The One-Man, One-Piano Metaphorical Musical Tour De Force by Fred Barton



Playwright wants respect for meaning of 'Gulch'

By Peter Szatmary
Indianapolis Star, October 25, 2002


Fans of The Wizard of Oz delight in Fred Barton's satiric cabaret Miss Gulch Returns!  But Barton prefers that audiences focus less on the bicycle-riding, dog-snatching spinster who becomes the Wicked Witch of the West and more on the theme behind the tell-all spoof.

Yes, Barton said, he imagines why she hates scarecrows and what her off-screen life entails.  Sure, he serves Oz trivia and theater dish.  But "the show is not about Miss Gulch at all," Barton explained by phone from his New York City home.  "She's a metaphor for me in a bad mood, for being self-defeatingly single.  There are a million love songs, a million unrequited love songs.  But when I wrote this, I felt there were not enough songs about people unable to fall in love to begin with or about people who can't even attract the attention of the person they want to love."

Local actor Brent E. Marty reprises his February 2000 incarnation of Almira Gulch for Theatre on the Square, opening tonight and continuing through Nov. 16.  Pianist Paul Galloway accompanies him again.  TOTS Artistic Director Ron Spencer, who co-directed the first offering, helms the revival.

The 44-year-old Barton's thriving career spans musical directing, conducting and playing on Broadway and the road.  A leading arranger/accompanist on the cabaret circuit, Barton is best known as co-creator, arranger, pianist and performer in the debut Forbidden Broadway revue of the early 1980s.

He developed Miss Gulch Returns! somewhat by accident, said this lifelong lover of Oz.  At age 11, he saw a tour of Oklahoma! co-starring Margaret Hamilton, the Gulch in the 1939 movie.  The enthralled boy wrote her a letter, and Hamilton responded.  A few years later, she passed through Barton's hometown of Boston in A Little Night Music.  The high-schooler rushed backstage after a matinee, waving her note.  She invited him to her dressing room between performances and revealed how the Oz magic tricks were done.

Barton filled in at the last minute as Gulch in a summer-stock Oz in 1979.  Doubling as musical director, he positioned his piano just offstage and played "Over the Rainbow" – immortalized by Judy Garland for the screen – in full Gulch garb, then pedaled onstage.  The crew, he recalled, couldn't stop laughing at the irony.  Barton went on to create a popular five-minute routine about Gulch that he included in a club act.

When he attended the last reunion of Oz survivors in 1983, Hamilton showed up.  Despite a paralytic stroke, she was wise, philosophical and funny, Barton remembered.  "I was amazed.  I thought:  isn't it odd that the Wicked Witch turned out to be a wise, wonderful woman?"

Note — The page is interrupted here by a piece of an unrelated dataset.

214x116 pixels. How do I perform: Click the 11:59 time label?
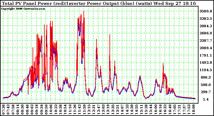(84, 110)
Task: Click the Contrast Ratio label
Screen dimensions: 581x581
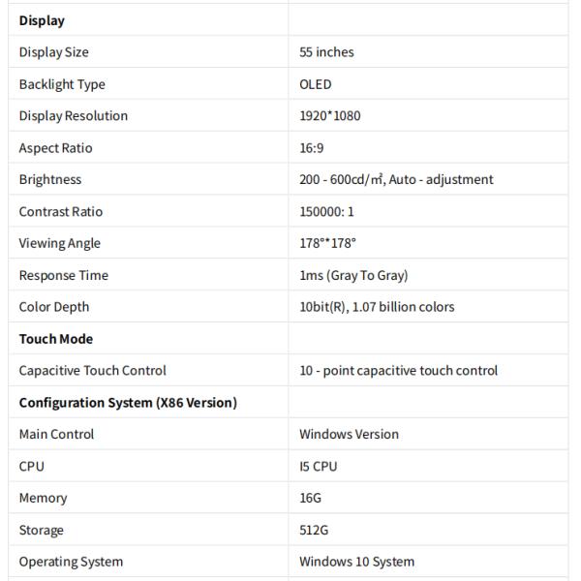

In 1983, Barton expanded Gulch into a full-length piece – initially a mixture of his songs with interpolated material – as a vehicle for himself.  The final, all-original product congealed by 1985.

Barton likes that Gulch entertains in a glittery, escapist way.  Yet "it became much more than the sum of the parts," he said.  "It represents a complete photograph of my state of mind at the time."  Like the fictionalized villainess, Barton grew up feeling unattractive.  Gulch wound up at a piano bar, plinking Judy Garland tunes, because Barton did, too.  The torch song "Everyone Worth Taking (Has Been Taken)" and the bawdy ditty "Pour Me a Man" expand beyond Gulch lore to strike emotional chords.

"It still bugs me when someone comes up to a single person like myself and says, 'My terrific relationship of three years has just ended.'  I think:  'How perfectly dreadful for you.'  The Miss Gulch side of me says: 'When I have had a relationship for three years, I'll cry with you."